━━━━━ Records provided
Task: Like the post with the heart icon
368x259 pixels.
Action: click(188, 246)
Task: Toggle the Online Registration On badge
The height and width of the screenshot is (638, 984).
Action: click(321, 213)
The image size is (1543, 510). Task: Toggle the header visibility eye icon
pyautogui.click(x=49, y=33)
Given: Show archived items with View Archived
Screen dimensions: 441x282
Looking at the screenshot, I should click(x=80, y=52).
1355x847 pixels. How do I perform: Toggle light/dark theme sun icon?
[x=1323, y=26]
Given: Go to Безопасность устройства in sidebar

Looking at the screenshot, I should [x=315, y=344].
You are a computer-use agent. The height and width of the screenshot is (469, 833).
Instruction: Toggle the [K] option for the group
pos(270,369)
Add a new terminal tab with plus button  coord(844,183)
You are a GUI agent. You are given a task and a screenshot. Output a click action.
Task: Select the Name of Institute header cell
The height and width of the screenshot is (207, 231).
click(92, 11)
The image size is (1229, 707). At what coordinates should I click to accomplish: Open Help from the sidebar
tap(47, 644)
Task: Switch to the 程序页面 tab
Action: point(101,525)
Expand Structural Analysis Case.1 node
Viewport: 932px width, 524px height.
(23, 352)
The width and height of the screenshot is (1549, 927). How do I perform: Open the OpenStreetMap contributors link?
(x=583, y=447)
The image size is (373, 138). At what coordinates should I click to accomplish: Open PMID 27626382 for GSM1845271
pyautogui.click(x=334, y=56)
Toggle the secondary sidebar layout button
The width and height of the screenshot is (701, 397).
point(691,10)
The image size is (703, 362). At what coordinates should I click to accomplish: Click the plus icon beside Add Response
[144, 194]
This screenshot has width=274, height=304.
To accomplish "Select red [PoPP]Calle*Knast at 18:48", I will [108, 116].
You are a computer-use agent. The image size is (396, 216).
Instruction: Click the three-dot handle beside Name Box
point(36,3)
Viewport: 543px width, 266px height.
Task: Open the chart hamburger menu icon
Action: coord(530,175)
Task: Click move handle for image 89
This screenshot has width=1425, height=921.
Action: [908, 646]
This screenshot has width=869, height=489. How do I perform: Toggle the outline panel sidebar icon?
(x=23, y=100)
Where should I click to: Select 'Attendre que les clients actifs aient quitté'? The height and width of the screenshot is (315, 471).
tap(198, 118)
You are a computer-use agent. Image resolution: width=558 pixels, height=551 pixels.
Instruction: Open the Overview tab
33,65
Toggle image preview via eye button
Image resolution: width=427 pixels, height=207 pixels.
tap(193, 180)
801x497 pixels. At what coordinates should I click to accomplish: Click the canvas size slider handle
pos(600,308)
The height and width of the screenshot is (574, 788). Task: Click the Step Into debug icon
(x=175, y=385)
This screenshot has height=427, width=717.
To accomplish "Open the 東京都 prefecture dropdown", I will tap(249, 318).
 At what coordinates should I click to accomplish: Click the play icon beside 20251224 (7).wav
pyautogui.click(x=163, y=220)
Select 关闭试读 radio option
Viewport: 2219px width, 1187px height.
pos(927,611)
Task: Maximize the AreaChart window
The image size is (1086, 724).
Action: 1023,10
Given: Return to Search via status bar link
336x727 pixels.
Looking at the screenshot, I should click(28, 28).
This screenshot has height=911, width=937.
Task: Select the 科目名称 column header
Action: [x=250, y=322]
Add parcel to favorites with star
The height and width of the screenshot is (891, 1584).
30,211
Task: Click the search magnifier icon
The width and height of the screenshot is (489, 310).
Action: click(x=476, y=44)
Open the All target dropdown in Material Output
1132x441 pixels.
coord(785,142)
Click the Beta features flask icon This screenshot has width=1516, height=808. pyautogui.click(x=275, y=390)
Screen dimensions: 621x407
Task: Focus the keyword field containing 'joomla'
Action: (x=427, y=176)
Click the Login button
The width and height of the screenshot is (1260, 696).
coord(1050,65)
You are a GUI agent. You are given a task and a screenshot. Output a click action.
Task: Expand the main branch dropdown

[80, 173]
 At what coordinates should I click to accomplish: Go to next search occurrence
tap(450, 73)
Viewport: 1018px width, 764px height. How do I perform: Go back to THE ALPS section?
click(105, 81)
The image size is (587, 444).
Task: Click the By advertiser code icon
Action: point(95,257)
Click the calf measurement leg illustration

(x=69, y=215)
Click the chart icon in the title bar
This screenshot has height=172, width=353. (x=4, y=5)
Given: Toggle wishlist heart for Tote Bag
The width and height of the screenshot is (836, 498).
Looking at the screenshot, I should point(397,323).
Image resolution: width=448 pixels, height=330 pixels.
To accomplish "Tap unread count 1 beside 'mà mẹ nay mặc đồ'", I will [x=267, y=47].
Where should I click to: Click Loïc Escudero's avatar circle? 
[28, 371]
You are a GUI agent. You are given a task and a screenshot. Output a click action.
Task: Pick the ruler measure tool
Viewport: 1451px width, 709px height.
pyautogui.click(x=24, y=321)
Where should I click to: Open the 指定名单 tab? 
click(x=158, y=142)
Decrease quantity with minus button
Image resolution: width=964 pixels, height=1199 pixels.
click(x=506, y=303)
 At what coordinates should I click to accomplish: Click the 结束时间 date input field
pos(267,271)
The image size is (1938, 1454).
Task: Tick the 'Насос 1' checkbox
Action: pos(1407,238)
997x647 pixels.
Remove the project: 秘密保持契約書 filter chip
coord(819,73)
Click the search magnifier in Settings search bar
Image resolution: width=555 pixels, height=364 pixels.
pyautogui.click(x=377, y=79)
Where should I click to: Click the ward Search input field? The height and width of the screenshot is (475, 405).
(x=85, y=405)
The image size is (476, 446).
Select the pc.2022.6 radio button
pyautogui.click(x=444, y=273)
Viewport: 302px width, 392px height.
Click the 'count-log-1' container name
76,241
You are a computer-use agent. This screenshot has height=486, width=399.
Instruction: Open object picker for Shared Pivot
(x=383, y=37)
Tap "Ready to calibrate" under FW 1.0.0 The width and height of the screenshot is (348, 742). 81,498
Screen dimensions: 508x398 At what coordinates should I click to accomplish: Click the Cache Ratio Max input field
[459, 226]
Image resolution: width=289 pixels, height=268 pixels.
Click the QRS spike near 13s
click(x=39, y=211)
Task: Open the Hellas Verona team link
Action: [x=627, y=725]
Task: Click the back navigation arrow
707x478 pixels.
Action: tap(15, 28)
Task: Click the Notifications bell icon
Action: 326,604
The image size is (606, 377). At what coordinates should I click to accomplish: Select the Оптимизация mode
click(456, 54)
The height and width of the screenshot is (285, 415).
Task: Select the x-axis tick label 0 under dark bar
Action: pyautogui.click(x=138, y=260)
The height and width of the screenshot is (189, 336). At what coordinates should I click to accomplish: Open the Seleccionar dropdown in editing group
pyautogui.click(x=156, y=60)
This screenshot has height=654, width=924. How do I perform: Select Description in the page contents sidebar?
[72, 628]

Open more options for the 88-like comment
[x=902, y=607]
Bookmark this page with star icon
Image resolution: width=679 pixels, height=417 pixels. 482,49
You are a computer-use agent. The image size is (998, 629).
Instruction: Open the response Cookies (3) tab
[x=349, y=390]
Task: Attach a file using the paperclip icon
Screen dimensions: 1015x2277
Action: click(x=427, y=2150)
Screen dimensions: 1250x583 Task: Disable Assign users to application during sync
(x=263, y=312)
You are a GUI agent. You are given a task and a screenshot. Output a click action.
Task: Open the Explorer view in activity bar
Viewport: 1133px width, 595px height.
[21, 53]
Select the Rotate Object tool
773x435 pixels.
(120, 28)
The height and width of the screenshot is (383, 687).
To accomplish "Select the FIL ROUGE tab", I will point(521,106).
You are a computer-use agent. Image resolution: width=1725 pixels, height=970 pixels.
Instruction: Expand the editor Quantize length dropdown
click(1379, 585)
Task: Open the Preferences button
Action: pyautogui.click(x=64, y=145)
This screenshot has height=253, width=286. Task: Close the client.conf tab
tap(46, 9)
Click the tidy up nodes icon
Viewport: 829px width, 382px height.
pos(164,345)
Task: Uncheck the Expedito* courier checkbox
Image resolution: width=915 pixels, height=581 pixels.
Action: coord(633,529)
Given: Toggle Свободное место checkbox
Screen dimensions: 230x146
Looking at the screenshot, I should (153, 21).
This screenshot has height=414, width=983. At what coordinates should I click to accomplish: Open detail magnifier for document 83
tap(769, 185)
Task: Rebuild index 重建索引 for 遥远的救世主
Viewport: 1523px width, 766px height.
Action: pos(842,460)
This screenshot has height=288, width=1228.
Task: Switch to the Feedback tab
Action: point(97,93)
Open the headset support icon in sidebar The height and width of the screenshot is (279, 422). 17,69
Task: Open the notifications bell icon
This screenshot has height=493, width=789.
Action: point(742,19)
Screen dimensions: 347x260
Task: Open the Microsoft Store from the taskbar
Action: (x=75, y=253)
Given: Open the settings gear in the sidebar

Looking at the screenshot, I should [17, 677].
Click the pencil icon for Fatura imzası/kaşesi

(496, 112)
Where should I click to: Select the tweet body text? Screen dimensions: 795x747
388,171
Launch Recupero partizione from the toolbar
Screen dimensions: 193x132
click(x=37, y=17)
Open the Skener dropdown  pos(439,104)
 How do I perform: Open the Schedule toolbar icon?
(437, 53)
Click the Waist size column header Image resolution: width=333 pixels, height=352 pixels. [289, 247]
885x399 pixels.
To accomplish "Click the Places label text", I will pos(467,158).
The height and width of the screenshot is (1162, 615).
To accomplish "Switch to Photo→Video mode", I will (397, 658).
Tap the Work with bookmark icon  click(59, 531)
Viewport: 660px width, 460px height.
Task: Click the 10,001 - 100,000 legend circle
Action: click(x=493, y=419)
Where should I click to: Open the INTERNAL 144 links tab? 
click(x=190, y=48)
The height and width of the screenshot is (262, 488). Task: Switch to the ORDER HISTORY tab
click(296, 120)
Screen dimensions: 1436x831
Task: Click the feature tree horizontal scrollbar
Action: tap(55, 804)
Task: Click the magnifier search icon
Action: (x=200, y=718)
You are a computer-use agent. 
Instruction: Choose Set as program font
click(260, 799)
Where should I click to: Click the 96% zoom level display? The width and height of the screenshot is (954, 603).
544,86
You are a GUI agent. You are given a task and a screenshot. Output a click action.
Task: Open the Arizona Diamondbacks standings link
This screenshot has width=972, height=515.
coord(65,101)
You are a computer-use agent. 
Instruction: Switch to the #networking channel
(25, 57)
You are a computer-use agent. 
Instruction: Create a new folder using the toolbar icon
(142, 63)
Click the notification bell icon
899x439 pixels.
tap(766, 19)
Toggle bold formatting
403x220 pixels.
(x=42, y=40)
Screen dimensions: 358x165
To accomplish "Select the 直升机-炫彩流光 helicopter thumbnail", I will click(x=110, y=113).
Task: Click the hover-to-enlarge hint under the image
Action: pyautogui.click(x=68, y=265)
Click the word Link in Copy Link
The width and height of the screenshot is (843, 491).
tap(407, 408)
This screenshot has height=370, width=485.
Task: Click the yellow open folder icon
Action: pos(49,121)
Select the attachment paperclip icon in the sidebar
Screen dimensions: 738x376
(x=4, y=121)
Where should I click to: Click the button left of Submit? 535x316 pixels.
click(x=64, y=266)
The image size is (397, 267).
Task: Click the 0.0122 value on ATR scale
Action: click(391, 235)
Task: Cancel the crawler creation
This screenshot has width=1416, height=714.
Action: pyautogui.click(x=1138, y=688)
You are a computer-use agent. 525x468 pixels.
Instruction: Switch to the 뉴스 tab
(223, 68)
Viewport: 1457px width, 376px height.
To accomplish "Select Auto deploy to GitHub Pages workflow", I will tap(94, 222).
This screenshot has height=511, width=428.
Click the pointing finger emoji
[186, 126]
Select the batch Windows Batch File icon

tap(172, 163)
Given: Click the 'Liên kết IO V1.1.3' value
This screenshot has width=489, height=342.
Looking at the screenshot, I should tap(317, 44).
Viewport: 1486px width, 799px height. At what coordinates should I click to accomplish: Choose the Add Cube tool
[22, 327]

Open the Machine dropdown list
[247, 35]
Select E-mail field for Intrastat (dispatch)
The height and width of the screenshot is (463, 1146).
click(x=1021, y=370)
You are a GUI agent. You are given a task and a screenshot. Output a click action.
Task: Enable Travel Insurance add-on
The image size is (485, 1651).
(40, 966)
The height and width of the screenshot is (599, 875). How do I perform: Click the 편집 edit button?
━━━━━━━━━━
- **Directive**:
Copy out the items word for word, from the line containing "Bookmark this page with star icon" through the line containing "pos(164,345)", including both of those lines.

- **Solution for this exercise**:
Bookmark this page with star icon
Image resolution: width=679 pixels, height=417 pixels. 482,49
You are a computer-use agent. The image size is (998, 629).
Instruction: Open the response Cookies (3) tab
[x=349, y=390]
Task: Attach a file using the paperclip icon
Screen dimensions: 1015x2277
Action: click(x=427, y=2150)
Screen dimensions: 1250x583 Task: Disable Assign users to application during sync
(x=263, y=312)
You are a GUI agent. You are given a task and a screenshot. Output a click action.
Task: Open the Explorer view in activity bar
Viewport: 1133px width, 595px height.
[21, 53]
Select the Rotate Object tool
773x435 pixels.
(120, 28)
The height and width of the screenshot is (383, 687).
To accomplish "Select the FIL ROUGE tab", I will point(521,106).
You are a computer-use agent. Image resolution: width=1725 pixels, height=970 pixels.
Instruction: Expand the editor Quantize length dropdown
click(1379, 585)
Task: Open the Preferences button
Action: pyautogui.click(x=64, y=145)
This screenshot has height=253, width=286. Task: Close the client.conf tab
tap(46, 9)
Click the tidy up nodes icon
Viewport: 829px width, 382px height.
pos(164,345)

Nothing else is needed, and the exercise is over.